One of the keys to public speaking in such circumstances is to be prepared and to anticipate questions. But in most cases, that preparation is critical for difficult questions. This question to Jen Psaki was the equivalent of asking a kindergartner about their favorite color, or a couple of newlyweds to name something they love about their spouse. If President Trump’s Press Secretary Kayleigh McEnaney had been asked to name their administration’s biggest achievement in the waning days of Trump’s presidency, McEnaney would have been able to go on a lengthy diatribe, rattling off North Korea, Israeli peace agreements, the USMC treaty, and NATO accountability among others. But Jen couldn’t answer because Biden doesn’t have any foreign policy achievements; zero. But at the very least, Ms. Psaki should have been prepared to blab out a BS answer as she does to virtually every other question.
Honorable Mention #2: NIH Director Francis Collins marks the end of his career by singing a song about COVID.
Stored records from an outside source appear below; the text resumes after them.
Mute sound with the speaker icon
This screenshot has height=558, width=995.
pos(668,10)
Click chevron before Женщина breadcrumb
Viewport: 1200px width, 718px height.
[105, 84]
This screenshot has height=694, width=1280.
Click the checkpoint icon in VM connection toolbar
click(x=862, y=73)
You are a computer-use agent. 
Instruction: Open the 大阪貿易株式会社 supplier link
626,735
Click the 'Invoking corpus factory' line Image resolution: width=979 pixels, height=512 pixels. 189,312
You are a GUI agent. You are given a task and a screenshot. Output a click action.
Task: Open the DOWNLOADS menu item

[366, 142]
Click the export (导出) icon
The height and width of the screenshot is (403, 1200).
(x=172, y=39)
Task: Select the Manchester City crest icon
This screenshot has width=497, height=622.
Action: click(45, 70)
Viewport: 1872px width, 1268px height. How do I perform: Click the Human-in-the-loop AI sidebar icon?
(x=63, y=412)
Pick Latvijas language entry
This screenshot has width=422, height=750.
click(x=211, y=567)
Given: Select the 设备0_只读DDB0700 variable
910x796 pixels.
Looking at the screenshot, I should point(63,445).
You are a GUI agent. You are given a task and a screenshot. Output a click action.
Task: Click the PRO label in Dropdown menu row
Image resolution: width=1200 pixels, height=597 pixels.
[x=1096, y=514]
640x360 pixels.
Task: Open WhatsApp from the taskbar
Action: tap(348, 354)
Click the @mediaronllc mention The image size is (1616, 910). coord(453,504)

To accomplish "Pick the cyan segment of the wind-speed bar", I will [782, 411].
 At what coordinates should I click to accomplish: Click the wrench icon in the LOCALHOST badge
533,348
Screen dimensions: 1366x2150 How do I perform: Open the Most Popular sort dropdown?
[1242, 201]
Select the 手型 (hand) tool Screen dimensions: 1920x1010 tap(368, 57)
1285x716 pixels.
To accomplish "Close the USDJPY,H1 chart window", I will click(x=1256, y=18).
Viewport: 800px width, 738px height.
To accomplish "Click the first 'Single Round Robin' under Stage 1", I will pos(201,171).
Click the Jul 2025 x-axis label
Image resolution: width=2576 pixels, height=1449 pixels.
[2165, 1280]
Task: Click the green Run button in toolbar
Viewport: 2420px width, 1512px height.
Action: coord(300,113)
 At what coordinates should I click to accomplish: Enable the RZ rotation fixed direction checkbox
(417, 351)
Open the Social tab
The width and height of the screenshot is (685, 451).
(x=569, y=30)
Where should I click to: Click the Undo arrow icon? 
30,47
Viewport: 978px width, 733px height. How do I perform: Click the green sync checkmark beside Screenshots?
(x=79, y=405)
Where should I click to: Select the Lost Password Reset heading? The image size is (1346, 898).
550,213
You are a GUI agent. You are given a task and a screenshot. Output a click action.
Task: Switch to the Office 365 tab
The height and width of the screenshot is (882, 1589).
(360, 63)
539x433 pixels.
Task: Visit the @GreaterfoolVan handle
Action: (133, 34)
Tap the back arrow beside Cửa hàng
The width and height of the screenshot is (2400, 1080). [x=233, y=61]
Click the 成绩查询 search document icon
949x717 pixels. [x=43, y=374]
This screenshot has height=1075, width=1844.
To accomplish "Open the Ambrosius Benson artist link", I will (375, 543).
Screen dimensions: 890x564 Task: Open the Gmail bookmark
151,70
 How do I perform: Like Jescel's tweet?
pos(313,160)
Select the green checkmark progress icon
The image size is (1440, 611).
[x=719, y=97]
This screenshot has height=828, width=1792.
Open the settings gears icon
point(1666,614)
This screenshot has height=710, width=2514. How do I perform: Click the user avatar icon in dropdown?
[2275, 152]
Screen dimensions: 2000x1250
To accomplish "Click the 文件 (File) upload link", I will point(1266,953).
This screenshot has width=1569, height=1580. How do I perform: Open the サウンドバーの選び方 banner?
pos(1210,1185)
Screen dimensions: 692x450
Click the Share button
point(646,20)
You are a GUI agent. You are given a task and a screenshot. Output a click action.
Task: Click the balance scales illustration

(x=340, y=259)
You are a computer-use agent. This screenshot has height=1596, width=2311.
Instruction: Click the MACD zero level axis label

There’s nothing wrong with someone letting their hair down occasionally, and when someone reaches retirement, it’s even more understandable. If someone on the cusp of retirement wants to get hammered at their retirement party and dance poorly with a lampshade on their head, go for it. Enjoy yourself. But not when you’re in the public eye, and certainly not with cameras filming you doing it.
Not only did Dr. Collins sing, badly, he also played the guitar; badly. He sang/played to the tune of “Somewhere Over the Rainbow,” and apparently thought he was funny with some not-so-clever lyrics. But he didn’t come across as funny, he came across as a moron. Lives have been ruined with COVID, and in many of those cases, the cause was the draconian measures from our federal government. Dr. Collins headed up a critical agency of that government. Jobs have been lost. Life savings have been depleted. Loved ones died without their children even being able to say goodbye.
There are a lot of things to be said about COVID, but none of them are funny. And if Dr. Collins wanted to get funky on his way out the door, he should have done so with a few of his colleagues in a private setting. That was not a good idea, Dr. Collins. It seems clear now that your retirement is a good thing for the country.